Post by vocesanticae »

rgprice wrote: Wed Sep 13, 2023 6:06 pm
MrMacSon wrote: Wed Sep 13, 2023 4:07 pm They wouldn’t be cutting it away. It’s just that they haven’t found attestation for it (in the Patristic accounts of Marcion).
Right, but in their reconstructions they don't include it, even though it is simply unattested. But they do include other stuff that is unattested on the basis that it "seems like" it would be included. Maybe the reconstruction is just overly conservative, but it seems to there is little or no justification for assuming that it wasn't a part of Marcion's material.
Out of concerns for respecting fair use, I didn't reproduce all of Vinzent's statistical data in the footnotes, but he meticulously accounts how the terminology in Phil 2.6-8 is wholly consistent with well-attested vocabulary elsewhere in Apostolos, and that several lexical features in Phil 2.9-11 are unattested anywhere for Apostolos (e.g., ἐξομολογέομαι), including some NT hapax legomena (ὑπερυψόω, καταχθόνιος).
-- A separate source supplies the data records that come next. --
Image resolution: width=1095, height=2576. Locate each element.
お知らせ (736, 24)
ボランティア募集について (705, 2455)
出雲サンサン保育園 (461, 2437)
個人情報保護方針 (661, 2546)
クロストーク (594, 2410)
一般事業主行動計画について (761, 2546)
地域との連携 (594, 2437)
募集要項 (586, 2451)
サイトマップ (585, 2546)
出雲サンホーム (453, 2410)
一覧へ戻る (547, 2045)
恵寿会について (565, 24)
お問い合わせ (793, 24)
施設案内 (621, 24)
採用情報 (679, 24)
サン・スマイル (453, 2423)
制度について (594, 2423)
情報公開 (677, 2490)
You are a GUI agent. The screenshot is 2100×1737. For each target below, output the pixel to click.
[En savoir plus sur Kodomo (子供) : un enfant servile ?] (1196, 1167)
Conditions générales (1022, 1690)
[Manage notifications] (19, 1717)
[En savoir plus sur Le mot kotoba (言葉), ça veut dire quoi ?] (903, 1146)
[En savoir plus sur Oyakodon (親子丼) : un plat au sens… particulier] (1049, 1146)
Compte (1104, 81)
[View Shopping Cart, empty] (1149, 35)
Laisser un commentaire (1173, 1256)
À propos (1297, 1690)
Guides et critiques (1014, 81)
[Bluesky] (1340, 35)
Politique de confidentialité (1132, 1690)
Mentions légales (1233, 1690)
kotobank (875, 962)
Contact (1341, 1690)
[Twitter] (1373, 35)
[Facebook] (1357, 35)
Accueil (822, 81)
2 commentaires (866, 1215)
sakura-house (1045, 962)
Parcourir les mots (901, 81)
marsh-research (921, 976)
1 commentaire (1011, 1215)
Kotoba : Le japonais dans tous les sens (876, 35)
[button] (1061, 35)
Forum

As Vinzent has detailed in several publications, and Bull has recently shown in his comparison of the early 3 letter Syriac recension of Ignatius' letters, early strata of NT and Apostolic Fathers lit emphasize the crucifixion, but not the resurrection, and attribute the agency of the resurrection to Jesus himself, not to the Father in a binitarian or proto-trinitarian mode. The theme of giving Jesus proskunhsis is also similarly absent from early strata, but evident in canonical/later strata. In sum, Vinzent's position on the absence of Phil 2.9-11, a position shared by BeDuhn and myself, reflects a thoughtful consideration of a wide breadth of data patterns.